## Goal of the exercise
The records shown below are to be repeated exactly and completely.

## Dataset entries
○ ○ ○ ○

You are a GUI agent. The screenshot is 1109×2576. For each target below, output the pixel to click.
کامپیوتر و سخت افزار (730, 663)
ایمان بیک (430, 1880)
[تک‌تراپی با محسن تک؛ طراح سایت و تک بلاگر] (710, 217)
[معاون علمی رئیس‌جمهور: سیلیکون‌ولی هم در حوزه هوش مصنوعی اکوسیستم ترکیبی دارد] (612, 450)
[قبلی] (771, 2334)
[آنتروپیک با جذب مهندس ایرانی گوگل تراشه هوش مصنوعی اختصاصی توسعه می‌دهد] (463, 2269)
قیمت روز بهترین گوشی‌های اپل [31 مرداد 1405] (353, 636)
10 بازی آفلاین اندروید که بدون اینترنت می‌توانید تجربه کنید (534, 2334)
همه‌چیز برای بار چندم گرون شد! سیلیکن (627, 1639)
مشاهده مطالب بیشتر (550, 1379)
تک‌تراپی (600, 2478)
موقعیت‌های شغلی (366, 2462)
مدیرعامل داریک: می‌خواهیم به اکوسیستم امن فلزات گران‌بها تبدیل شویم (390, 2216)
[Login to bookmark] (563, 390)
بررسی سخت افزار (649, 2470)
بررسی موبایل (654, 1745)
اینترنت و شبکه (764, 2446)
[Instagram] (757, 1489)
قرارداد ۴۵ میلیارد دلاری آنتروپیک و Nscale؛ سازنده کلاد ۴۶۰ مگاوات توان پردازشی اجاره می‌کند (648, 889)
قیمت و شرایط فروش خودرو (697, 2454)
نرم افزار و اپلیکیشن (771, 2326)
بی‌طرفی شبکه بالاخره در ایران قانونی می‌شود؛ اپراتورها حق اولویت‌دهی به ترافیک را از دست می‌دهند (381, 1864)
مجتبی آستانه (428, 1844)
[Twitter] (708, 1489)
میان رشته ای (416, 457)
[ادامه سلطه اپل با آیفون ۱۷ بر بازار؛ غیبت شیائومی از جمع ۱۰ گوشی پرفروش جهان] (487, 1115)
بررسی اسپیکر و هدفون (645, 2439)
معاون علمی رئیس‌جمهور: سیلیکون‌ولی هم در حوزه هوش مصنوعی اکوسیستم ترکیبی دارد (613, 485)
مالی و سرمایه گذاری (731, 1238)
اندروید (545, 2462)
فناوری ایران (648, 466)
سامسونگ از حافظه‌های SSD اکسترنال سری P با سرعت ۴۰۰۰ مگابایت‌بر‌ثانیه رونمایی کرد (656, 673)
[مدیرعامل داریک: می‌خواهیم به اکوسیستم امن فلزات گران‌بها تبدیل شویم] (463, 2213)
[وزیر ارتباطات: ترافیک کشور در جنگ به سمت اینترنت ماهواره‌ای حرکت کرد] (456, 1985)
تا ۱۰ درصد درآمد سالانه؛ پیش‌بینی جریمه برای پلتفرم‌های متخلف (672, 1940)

○ ○ ○ ○

## Reply to the exercise
You are a GUI agent. The screenshot is 1109×2576. For each target below, output the pixel to click.
کامپیوتر و سخت افزار (730, 663)
ایمان بیک (430, 1880)
[تک‌تراپی با محسن تک؛ طراح سایت و تک بلاگر] (710, 217)
[معاون علمی رئیس‌جمهور: سیلیکون‌ولی هم در حوزه هوش مصنوعی اکوسیستم ترکیبی دارد] (612, 450)
[قبلی] (771, 2334)
[آنتروپیک با جذب مهندس ایرانی گوگل تراشه هوش مصنوعی اختصاصی توسعه می‌دهد] (463, 2269)
قیمت روز بهترین گوشی‌های اپل [31 مرداد 1405] (353, 636)
10 بازی آفلاین اندروید که بدون اینترنت می‌توانید تجربه کنید (534, 2334)
همه‌چیز برای بار چندم گرون شد! سیلیکن (627, 1639)
مشاهده مطالب بیشتر (550, 1379)
تک‌تراپی (600, 2478)
موقعیت‌های شغلی (366, 2462)
مدیرعامل داریک: می‌خواهیم به اکوسیستم امن فلزات گران‌بها تبدیل شویم (390, 2216)
[Login to bookmark] (563, 390)
بررسی سخت افزار (649, 2470)
بررسی موبایل (654, 1745)
اینترنت و شبکه (764, 2446)
[Instagram] (757, 1489)
قرارداد ۴۵ میلیارد دلاری آنتروپیک و Nscale؛ سازنده کلاد ۴۶۰ مگاوات توان پردازشی اجاره می‌کند (648, 889)
قیمت و شرایط فروش خودرو (697, 2454)
نرم افزار و اپلیکیشن (771, 2326)
بی‌طرفی شبکه بالاخره در ایران قانونی می‌شود؛ اپراتورها حق اولویت‌دهی به ترافیک را از دست می‌دهند (381, 1864)
مجتبی آستانه (428, 1844)
[Twitter] (708, 1489)
میان رشته ای (416, 457)
[ادامه سلطه اپل با آیفون ۱۷ بر بازار؛ غیبت شیائومی از جمع ۱۰ گوشی پرفروش جهان] (487, 1115)
بررسی اسپیکر و هدفون (645, 2439)
معاون علمی رئیس‌جمهور: سیلیکون‌ولی هم در حوزه هوش مصنوعی اکوسیستم ترکیبی دارد (613, 485)
مالی و سرمایه گذاری (731, 1238)
اندروید (545, 2462)
فناوری ایران (648, 466)
سامسونگ از حافظه‌های SSD اکسترنال سری P با سرعت ۴۰۰۰ مگابایت‌بر‌ثانیه رونمایی کرد (656, 673)
[مدیرعامل داریک: می‌خواهیم به اکوسیستم امن فلزات گران‌بها تبدیل شویم] (463, 2213)
[وزیر ارتباطات: ترافیک کشور در جنگ به سمت اینترنت ماهواره‌ای حرکت کرد] (456, 1985)
تا ۱۰ درصد درآمد سالانه؛ پیش‌بینی جریمه برای پلتفرم‌های متخلف (672, 1940)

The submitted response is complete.